A massive undertaking by the Qatar Digital Library that preserves a millennium of scientific work. (h/t: S. I.)
Between the 9th and 19th centuries, Arabic-speaking scholars translated Greek, Latin and even Sanskrit texts on topics such as medicine, mathematics and astronomy, fostering a vibrant scientific culture within the Islamic world. Some of the most influential texts are now available at the Qatar Digital Library.
The library, a joint project of the British Library and the Qatar Foundation, offers free access to 25,000 pages of medieval Islamic manuscripts. Among some of the most significant texts:
The Book of Knowledge of Ingenious Mechanical Devices (1206 A.D.), which was inspired by an earlier, 9th-century translation of Archimedes’ writings on water clocks. Devices such as the “Elephant Clock” (pictured below) were the most accurate time-keeping pieces before the first pendulum clocks were built in the 17th century by the Dutch scientist Christiaan Huygens.
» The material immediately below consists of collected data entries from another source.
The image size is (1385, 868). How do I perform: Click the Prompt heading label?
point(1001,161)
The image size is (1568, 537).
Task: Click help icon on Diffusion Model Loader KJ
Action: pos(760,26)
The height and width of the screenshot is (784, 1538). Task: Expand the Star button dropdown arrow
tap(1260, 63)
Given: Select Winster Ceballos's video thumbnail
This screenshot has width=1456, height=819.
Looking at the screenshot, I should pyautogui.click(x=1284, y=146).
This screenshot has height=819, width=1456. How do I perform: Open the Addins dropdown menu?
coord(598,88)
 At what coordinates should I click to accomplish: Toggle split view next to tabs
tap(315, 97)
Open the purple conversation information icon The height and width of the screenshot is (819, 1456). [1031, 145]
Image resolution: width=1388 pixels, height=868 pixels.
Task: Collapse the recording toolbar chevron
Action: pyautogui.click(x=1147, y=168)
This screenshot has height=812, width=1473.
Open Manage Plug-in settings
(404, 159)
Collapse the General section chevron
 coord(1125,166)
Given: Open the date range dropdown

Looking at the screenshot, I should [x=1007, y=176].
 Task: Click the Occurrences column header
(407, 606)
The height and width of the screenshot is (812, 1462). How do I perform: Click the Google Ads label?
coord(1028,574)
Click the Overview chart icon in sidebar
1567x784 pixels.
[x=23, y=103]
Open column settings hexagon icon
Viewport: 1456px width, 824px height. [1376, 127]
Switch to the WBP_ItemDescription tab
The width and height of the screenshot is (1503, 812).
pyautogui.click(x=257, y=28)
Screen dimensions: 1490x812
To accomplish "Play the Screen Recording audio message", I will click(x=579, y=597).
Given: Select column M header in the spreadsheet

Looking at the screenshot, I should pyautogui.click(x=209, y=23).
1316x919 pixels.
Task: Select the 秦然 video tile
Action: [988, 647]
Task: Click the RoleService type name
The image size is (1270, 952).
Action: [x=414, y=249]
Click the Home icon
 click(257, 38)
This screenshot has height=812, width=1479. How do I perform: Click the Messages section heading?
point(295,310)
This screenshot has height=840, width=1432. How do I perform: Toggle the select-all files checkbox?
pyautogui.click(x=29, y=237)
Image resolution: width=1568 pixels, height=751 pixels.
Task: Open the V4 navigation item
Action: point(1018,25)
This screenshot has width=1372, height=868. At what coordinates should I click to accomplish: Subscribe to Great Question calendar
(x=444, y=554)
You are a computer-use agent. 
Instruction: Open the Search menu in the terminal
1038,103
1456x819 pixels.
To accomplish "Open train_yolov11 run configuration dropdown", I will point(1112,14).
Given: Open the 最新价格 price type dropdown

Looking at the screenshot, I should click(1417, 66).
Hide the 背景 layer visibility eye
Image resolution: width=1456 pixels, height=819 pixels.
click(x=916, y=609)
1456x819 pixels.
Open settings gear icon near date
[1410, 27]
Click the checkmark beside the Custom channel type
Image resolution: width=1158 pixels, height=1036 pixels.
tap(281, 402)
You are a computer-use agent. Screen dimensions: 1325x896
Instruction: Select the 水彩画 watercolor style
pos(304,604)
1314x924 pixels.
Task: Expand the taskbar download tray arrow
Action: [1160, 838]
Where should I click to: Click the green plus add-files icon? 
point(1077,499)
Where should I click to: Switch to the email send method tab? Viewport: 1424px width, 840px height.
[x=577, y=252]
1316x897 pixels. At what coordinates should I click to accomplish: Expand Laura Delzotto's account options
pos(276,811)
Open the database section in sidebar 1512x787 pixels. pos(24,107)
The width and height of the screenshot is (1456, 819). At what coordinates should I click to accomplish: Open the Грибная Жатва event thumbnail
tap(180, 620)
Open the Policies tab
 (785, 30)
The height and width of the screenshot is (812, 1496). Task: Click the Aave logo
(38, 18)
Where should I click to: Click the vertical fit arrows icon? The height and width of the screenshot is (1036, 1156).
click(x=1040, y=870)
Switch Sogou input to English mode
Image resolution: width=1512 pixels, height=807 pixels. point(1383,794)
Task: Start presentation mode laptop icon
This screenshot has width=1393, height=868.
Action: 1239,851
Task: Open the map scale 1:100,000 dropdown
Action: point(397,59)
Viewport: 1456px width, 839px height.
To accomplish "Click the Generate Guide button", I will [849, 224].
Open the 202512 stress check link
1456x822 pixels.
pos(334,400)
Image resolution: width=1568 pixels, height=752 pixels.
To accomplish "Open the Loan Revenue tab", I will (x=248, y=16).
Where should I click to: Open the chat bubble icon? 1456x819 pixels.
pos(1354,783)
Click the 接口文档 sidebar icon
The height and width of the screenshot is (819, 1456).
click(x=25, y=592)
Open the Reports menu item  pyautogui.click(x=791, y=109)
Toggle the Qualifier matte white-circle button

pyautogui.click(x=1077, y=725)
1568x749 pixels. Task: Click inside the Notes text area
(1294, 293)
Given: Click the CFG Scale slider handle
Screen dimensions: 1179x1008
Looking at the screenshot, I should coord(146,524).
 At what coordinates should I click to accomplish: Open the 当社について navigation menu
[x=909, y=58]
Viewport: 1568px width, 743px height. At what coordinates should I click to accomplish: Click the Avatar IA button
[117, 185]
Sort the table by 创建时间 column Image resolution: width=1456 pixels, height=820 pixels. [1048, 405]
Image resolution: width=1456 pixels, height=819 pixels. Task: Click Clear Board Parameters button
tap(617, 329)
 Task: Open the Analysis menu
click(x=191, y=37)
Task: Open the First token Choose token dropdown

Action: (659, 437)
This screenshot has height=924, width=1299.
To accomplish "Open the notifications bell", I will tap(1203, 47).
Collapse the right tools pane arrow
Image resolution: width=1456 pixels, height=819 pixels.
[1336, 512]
Another water clock design features balls dropping onto a cymbal from a bird’s head.
This is one of the only three recorded copies of an influential treatise on the construction and use of astrolabes by Abū al-Rayḥān Muḥammad ibn Aḥmad al-Bīrūnī (973-1048), containing 122 diagrams.
A translation (615 AD) of Ptolemy’s mathematical and astronomical treatise, The Almagest.
An Arabic version of De Materia Medica, an encyclopedia of herbs and medicine written in the first century AD by Pedanius Dioscorides, a Greek-born, Roman physician. This translation was completed in Baghdad in 1334 A.D.